-------- Task input

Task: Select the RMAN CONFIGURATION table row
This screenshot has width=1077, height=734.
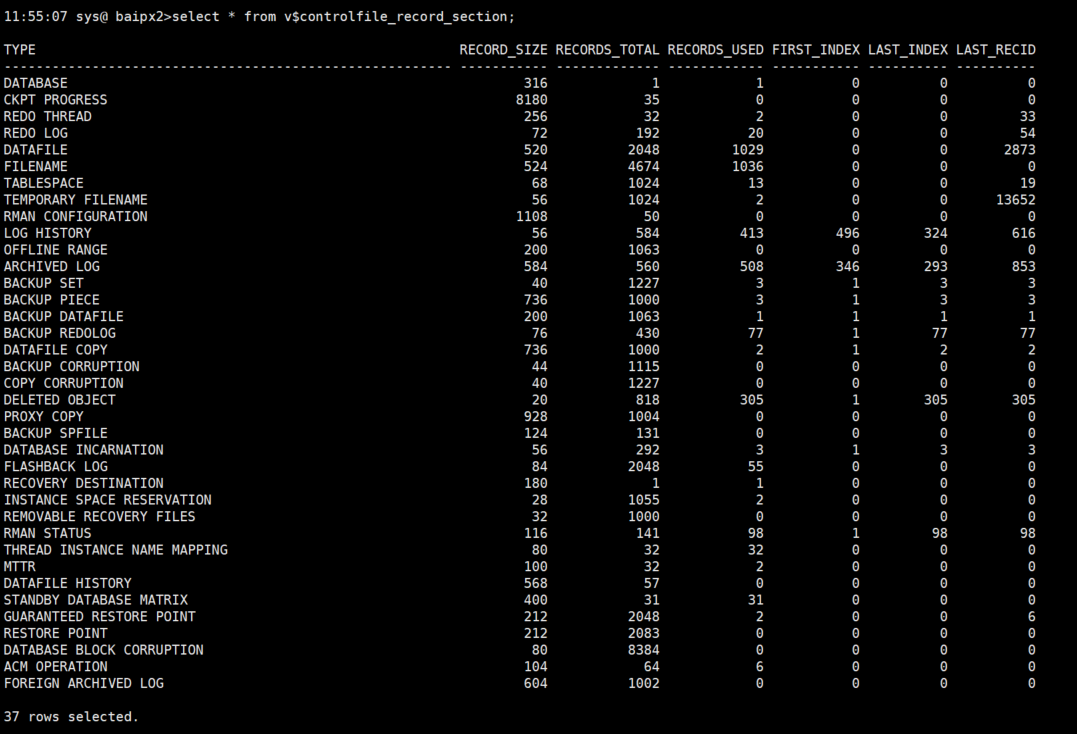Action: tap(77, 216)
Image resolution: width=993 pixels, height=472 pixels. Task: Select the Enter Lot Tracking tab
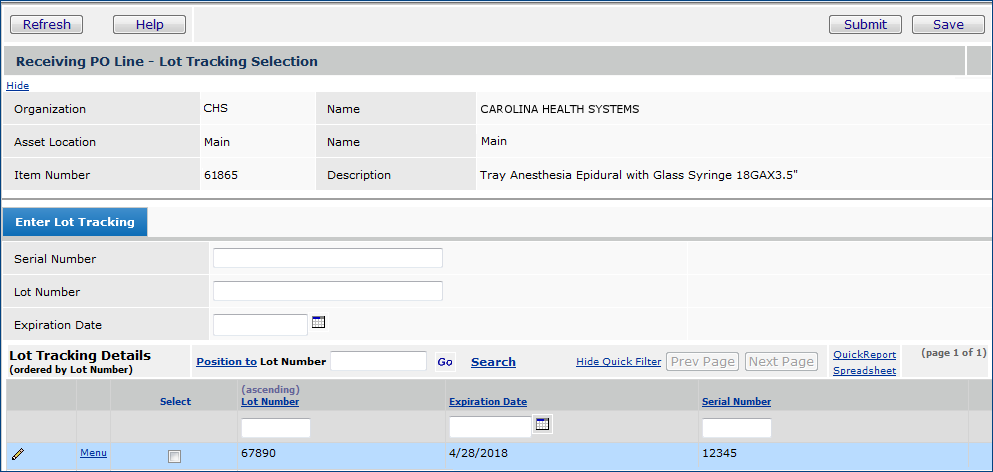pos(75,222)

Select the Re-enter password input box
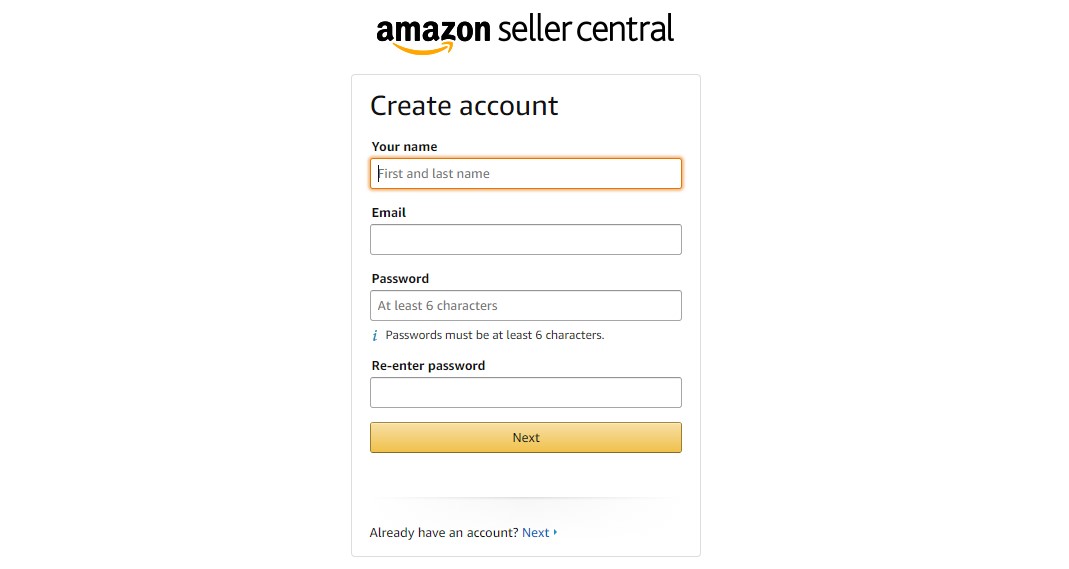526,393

----------------

* _Work to do_
Rewrite the lines above, substituting "Locate" for each occurrence of "Select" and leaving everything else unchanged. Leave the pictures out of your answer.

* _Written reply_
Task: Locate the RMAN CONFIGURATION table row
This screenshot has width=1077, height=734.
Action: tap(77, 216)
Image resolution: width=993 pixels, height=472 pixels. Task: Locate the Enter Lot Tracking tab
pos(75,222)

Locate the Re-enter password input box
526,393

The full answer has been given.